Beitrag von DieterB » Mo 30. Okt 2017, 11:20

mma hat geschrieben:Wenn man die andere Vegetation, Wasser und Bodeneigenschaften verstanden hat und das anbaut was ursprünglich dort wächst, beziehungsweise einen Betrieb weiterführt, müßte eine Selbstversorgung möglich sein. Selbstversorgung heiß auch etwas zu erwirtschaften um die laufenden Kosten zu decken und auch ans übermorgen denken.
Theoretisch ist das richtig. In der Realitaet sieht es jedoch so aus, dass viele Kleinbauern ihr Land aufgeben, weil die Kinder einfach keine Lust mehr haben, so hart zu arbeiten fuer so wenig Einkommen. In meiner Gegend im Alentejo sind ganze Landstriche veroeded, weil fast alle Bauern aufgegeben haben und das Alentejo verliert seit Jahren Menschen, die ins Ausland gehen, um dort ein besseres Einkommen zu haben.

Das Problem ist die Trockenheit und der harte Lehmboden, der nur sehr wenig hergibt. Normal haben wir im April nochmal viel Regen, um gut in die Trockenzeit zu kommen. In diesem Jahr ist der Boden aber schon seit Maerz trocken, und jetzt, Ende Oktober, hatten wir immer noch keinen richtigen Regen. Vielleicht wird es im November oder Dezember regnen, aber im Winter waechst auch hier nicht viel.

Bei 40 Grad den ganzen Tag mit der Hacke auf dem Acker zu arbeiten, wie es die alten Leute hier noch gemacht haben, ist einfach nichts fuer unsere Zeitgenossen.

Es gibt sicher Marktnischen, wie laendlicher Tourismus, womit man leidlich ueber die Runden kommt, aber das erfordert auch Investitionen, wenn man es richtig machen will. Aber ich glaube, die meisten Deutschen hier beziehen irgendwie ein Einkommen aus Deutschland.

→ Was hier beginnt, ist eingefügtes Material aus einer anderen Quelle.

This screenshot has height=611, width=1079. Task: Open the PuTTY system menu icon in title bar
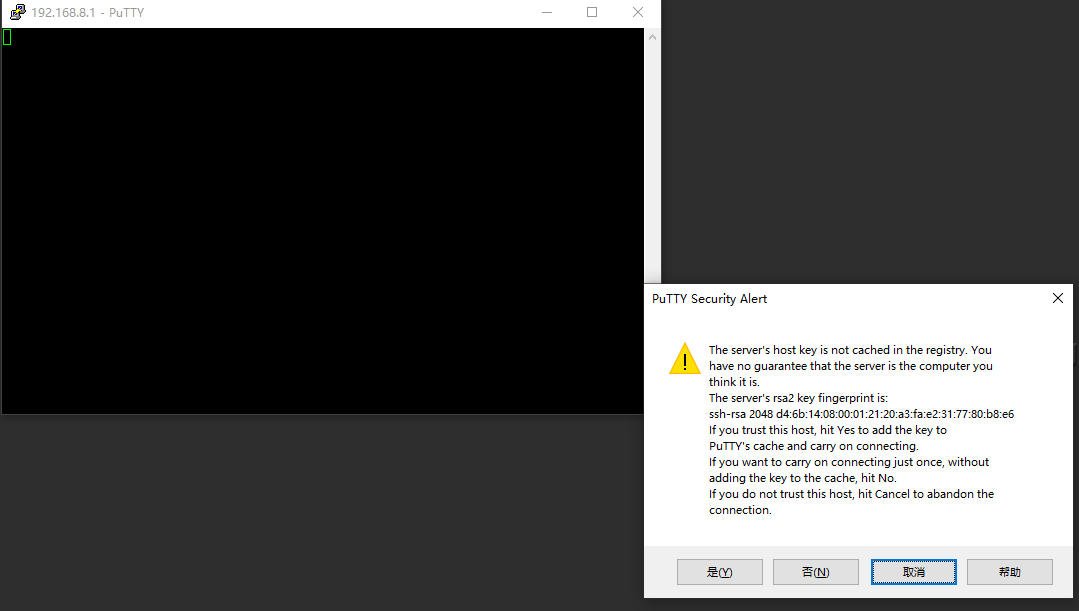tap(17, 13)
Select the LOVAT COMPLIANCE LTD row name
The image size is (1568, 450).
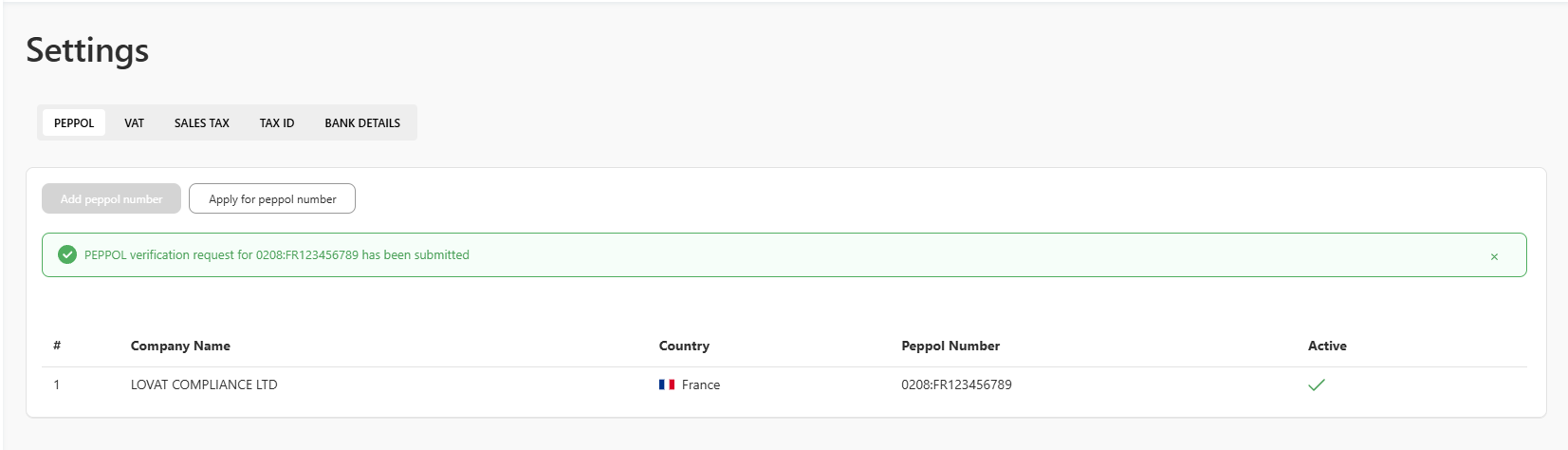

Ich produziere einen grossen Teil unserer Nahrung auf unserem Land, aber um den finanziellen Verpflichtungen nachzukommen, arbeite ich freiberuflich fuer Kunden im Ausland. Ich moechte auf keinen Fall von der Landwirtschaft leben muessen.

lg. Dieter

PS: Als Gaertner hast du vielleicht andere Moeglichkeiten in Marktnischen wie Kraeuter-Anbau. Auch ist der Honig in dieser Gegen sehr gut, weil es fast keine Landwirtschaft mehr gibt und die Bienen fast ausschliesslich von Wildpflanzen sammeln.

PPS: Der Medronho-Schnapps hat den Bauern hier frueher ein bescheidenes Einkommen geliefert. Jedoch hat die Regierung das auch unterbunden, indem sie strengere Hygiene-Standards eingefuehrt hat und die Schwarzbrennerei strenger bestraft. Ein Nachbar hat sich erhaengt, weil die Polizei sein Depot an Schnapps und seine Ausruestung konfisziert hat, zusaetzlich zu einer Geldstrafe. Das hat den Mann total ruiniert.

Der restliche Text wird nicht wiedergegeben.